Should UiPath Be on Your Buy List in 2025?

UiPath, founded in Romania and now based in New York, runs a global automation platform that blends AI, machine learning, and software robots to streamline workflows. The pitch is simple: enterprises don’t need to rip out their IT stacks—they just need the glue to connect them.

Source: Uipath.com

The company revenue is generated as follows: 59% from the Americas, 33% from EMEA, and 8% from the rest of the world.

UiPath’s top line tells a story of evolution—away from one-off licenses toward sticky, recurring revenue.

  • Subscriptions: $878M, now the main growth engine.

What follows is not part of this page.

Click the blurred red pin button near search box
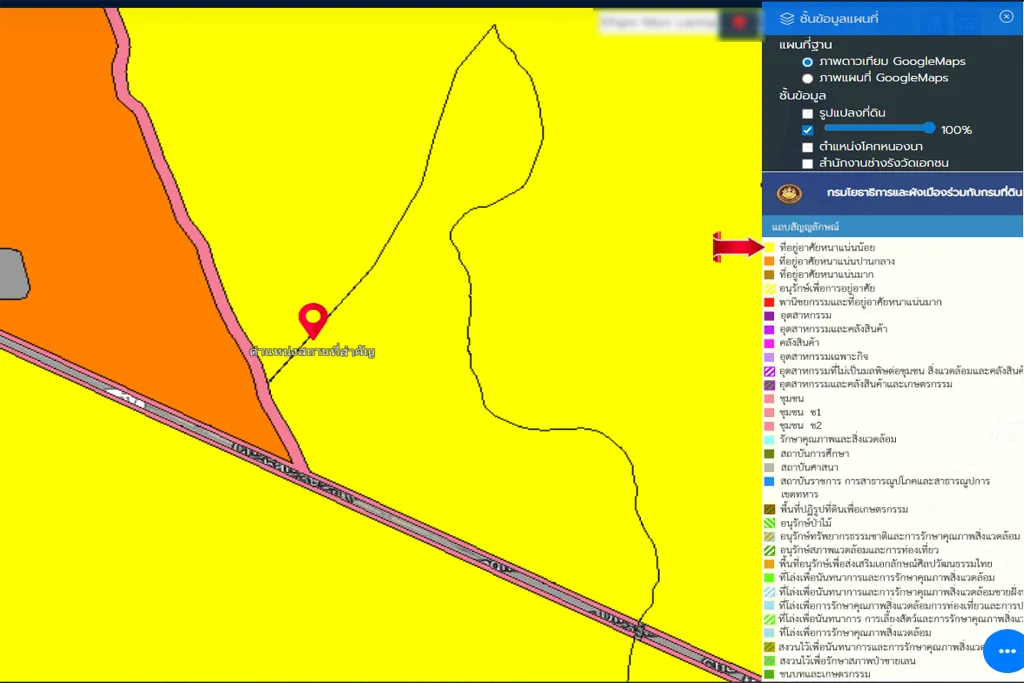The image size is (1024, 683). click(x=740, y=22)
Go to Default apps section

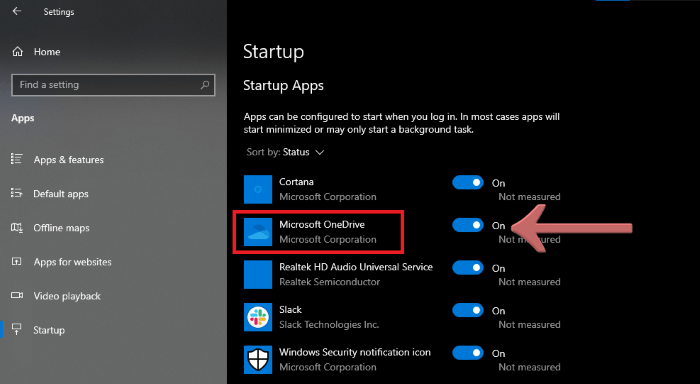[x=61, y=194]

  • Licenses: $575M, slowing but still meaningful.

  • Services: $44M, supporting adoption and stickiness.

  • Geography: 59% Americas, 33% EMEA, 8% Rest of World

Why Now This Is an Opportunity

  • Agentic automation: UiPath is moving beyond bots into AI-powered agents working alongside humans.

  • Enterprise stickiness: 320+ customers spend $1M+ annually, up from 293 last year. Once it’s in, it’s hard to rip out.

  • Recurring model: $1.7B in largely subscription-based revenue.

  • Partnerships that matter: Now working with Snowflake, Google, and NVIDIA—putting UiPath at the center of the agentic AI ecosystem. 

Source: Uipath.com

Management & Alignment

  • Daniel Dines back as CEO. Founder-led, with ~87% voting power and 6% of the company stocks.

  • Nervous for some, but clear skin in the game. His wealth is tied to execution.

  • Incentives: Performance stock units only vest if revenue grows

Capital Allocation

  • $1.5B cash on hand.

  • Buybacks: $700M+ already deployed.

  • Targeted M&A: Peak AI ($65M) to boost pricing/forecasting automation.

  • R&D: Up 15% YoY.

  • Returns: ROE now positive (1.2% LTM). ROIC improved to –24%, ROE to –5%.

 
 

Profitability

  • Gross margins: Rock-solid, 80%+.

  • Operating margins: From –154% (2020) → –3% LTM.

  • Cash flow: Improving steadily.

 
 

Competitive Edge

  • Owns the stack: End-to-end automation platform.

  • Agentic lead: Orchestrates AI + bots + humans together.

  • Enterprise moat: Deep Global 2000 penetration.

  • Governance baked in: Critical for banks, governments, healthcare.

Source: Uipath.com

UiPath isn’t trying to beat OpenAI. It’s making OpenAI and Microsoft usable inside Fortune 500 workflows.

Balance Sheet

  • $1.4B in net cash

  • Positive operating cash flow and free cash flow improving.

 
 

Market Potential

Automation isn’t a trend—it’s a necessity. COOs are under pressure to do more with less, and the global automation market is only just entering its AI-driven phase. UiPath’s focus on enterprise workflows positions it where the dollars will flow.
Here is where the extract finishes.